LaSalle Investment Buys Amsterdam Office Tower for $63M
- Nov 27, 2018
LaSalle Investment Management Inc. continues to enhance the footprint of its Encore+ fund with the acquisition of Luna Arena, a Class A office asset in Amsterdam. LaSalle purchased the 167,900-square-foot building from PingProperties for €55.6 million, or approximately $63 million.
Luna Arena is LaSalle’s first acquisition for Encore+ since becoming sole owner of the 12-year-old, open-ended Continental European real estate investment vehicle in mid-November of this year. The nine-story office tower fits the fund’s acquisition criteria: Robust assets providing strong income growth in sustainable locations.

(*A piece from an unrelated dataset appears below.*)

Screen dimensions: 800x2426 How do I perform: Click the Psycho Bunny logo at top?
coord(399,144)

“This is a great acquisition for Encore+ fund in an area of Amsterdam where the fundamentals are good and continue to improve,” David Ironside, fund manager of the Encore+ fund at LaSalle Investment Management, said in a prepared statement.
Located at Herikerbergweg 120 in the Plaza Arena office complex in Amsterdam South East, Luna Arena welcomed its first office occupants in 2008. The property comes under new ownership with a full tenant roster that includes professional services firm TMF Group and U.S. medical technology company Stryker Corp., both of which maintain their regional headquarters in the building.

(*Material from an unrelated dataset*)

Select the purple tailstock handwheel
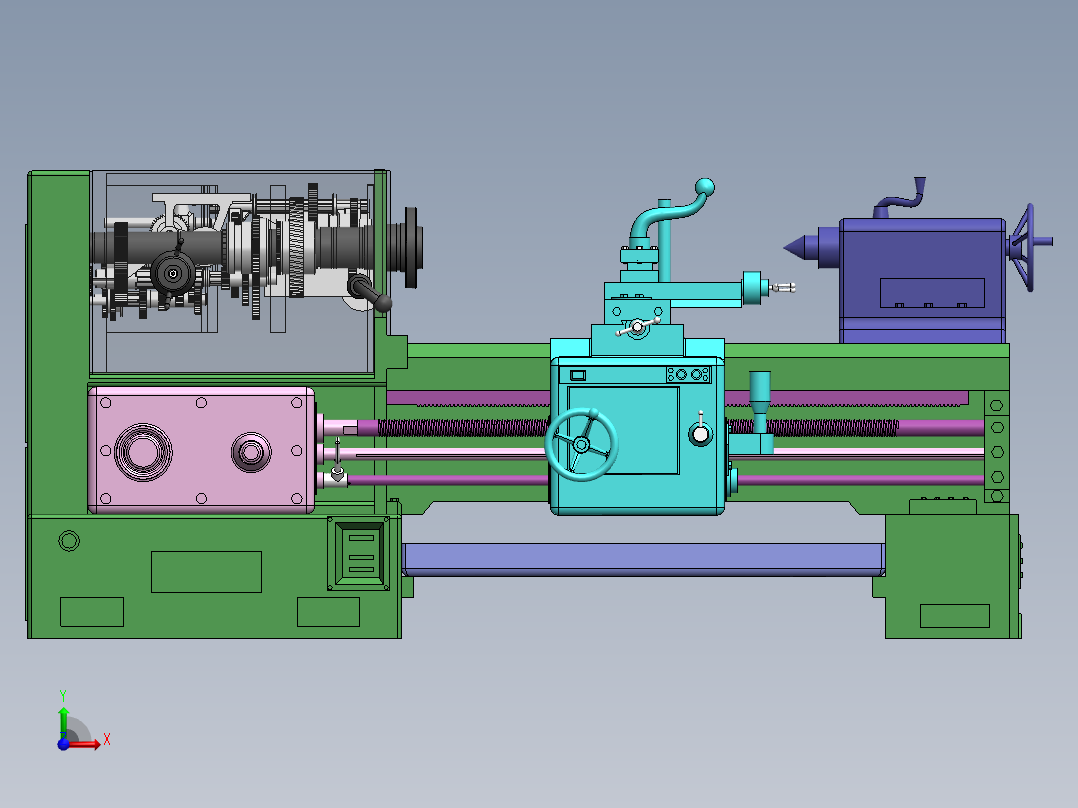 (x=1028, y=247)
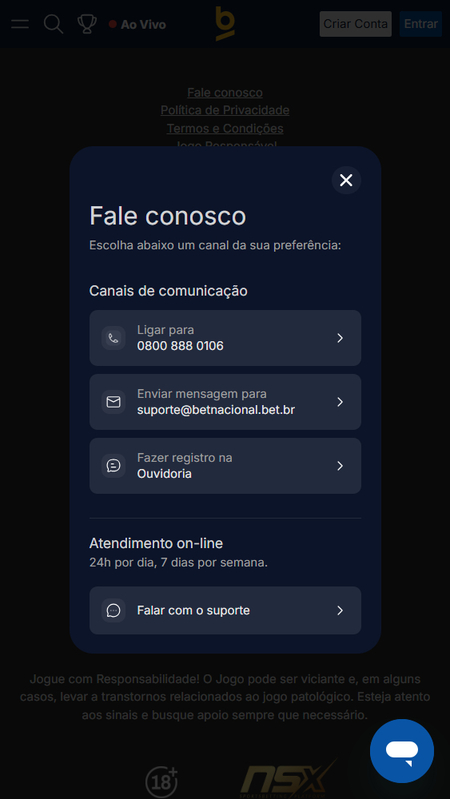This screenshot has height=799, width=450.
Task: Expand the Ligar para 0800 888 0106 arrow
Action: coord(340,338)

Commercial real estate services firms Savills represented LaSalle in the Luna Arena transaction. JLL represented PingProperties, which had owned the office asset since 2010.
LaSalle’s acquisition activity in the Netherlands on behalf of Encore+, which owns three other assets in Amsterdam and Eindhoven, is only going to increase. “Across [Amsterdam] we have seen that office investment volumes have remained particularly buoyant in recent years. As a result, we have sought to increase our exposure to Dutch offices,” Ironside said.
LaSalle, however, will face growing competition for office assets—and other commercial real estate property types—in the Netherlands. Ongoing economic growth and positive outlook in the region have spurred greater interest among investors, according to a mid-year 2018 report by Savills, resulting in a shortage of opportunities, decreasing yields and rising prices. By the close of the second quarter, office investment had reached $3.5 billion.